It depends on how you want to do it, and which OS you use.
If you use Linux, you can use the OS scheduler - cron. Or AnaCron.
If you you Windows, you could use Windows task scheduler.
Cron will probably work on MacOS too, though I suppose they have their own task-scheduler.
If you're using your application on Azure/AWS/DigitalOcean/AppEngine, then they all probably have facilities to do this.
There is a library to do job scheduling in .NET, it's called Quartz.
I don't know if they've ported to .NET Core yet, but I suppose they have.
Also, if you're using your application inside an ASP.NET (Core) application, I don't know how this is with IIS recycling the app-pool after 20 minutes of inactivity. If it does, then you can't do it in ASP.NET or you need to change the application's or IIS's configuration.
Note: According to this, the ASP.NET Core application definitely gets stopped when IIS recycles the app-pool, even though IIS would only have to recycle the reverse-proxy.
One of the ways we have done it in the past, is having an ashx handler in the application, which does the job once (using JWT header authentication so no DOS/DDOS is possible).

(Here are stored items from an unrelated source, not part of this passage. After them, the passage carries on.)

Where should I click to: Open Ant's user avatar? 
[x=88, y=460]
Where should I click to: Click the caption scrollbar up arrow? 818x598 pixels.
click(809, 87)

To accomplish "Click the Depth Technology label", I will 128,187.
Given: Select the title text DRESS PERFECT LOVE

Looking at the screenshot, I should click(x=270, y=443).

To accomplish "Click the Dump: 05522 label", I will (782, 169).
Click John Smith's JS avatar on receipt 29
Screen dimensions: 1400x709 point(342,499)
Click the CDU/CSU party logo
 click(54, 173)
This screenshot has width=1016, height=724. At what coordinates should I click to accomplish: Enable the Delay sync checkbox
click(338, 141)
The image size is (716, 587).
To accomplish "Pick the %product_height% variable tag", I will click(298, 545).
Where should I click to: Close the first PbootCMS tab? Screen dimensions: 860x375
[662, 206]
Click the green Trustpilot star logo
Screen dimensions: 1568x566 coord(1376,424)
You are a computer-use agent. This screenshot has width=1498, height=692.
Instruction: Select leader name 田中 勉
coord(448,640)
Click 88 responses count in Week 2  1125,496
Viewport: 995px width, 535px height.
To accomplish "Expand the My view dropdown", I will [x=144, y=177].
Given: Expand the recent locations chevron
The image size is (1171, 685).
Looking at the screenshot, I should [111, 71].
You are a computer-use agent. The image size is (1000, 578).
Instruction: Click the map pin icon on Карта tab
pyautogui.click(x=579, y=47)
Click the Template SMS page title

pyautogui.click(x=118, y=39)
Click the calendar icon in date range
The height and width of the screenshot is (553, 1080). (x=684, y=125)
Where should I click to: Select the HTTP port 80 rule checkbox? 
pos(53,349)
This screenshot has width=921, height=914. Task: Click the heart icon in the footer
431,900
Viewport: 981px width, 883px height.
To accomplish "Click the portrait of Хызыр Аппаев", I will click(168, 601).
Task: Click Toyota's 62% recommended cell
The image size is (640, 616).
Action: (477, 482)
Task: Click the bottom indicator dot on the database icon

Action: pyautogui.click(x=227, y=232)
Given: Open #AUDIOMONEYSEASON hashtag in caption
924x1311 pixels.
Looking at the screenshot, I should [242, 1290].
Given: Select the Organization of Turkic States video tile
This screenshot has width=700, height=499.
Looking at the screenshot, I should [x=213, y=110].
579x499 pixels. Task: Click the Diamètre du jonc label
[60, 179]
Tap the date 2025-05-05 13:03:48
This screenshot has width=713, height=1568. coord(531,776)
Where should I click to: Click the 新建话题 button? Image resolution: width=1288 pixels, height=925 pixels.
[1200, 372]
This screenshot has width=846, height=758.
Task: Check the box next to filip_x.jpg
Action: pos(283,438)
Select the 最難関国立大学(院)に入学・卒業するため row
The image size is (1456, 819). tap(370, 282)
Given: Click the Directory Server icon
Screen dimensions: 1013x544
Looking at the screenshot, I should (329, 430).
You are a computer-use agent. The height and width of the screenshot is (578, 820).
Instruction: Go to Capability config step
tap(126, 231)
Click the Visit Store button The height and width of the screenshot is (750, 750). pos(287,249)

Then we just have a program running somewhere that issues a get request to the ashx handler every hour. This ensures the task is run every hour, and it lets IIS recycle the app-pool. Because that means IIS potentially needs to start then entire application, you should increase the get request's timeout accordingly. That system is simple, and it works the same everywhere, dev-machine, on-premise, self-hosted, shared-hosting, azure, aws, appengine, digitalocean, etc. and it doesn't even require any library.
Best of all, in its simplest form, you can just use wget and cron, which is really simple, and you can do rather complicated stuff with that, e.g run a program at the last day of the month (28,29,30,31) at 01:05, or like every 1st friday of the month, or on every monday-saturday from 4 to 23 o'clock, every 13 minutes starting 04:23, or whatever the hell you want.
ZERO .NET programming required at all for the job scheduling.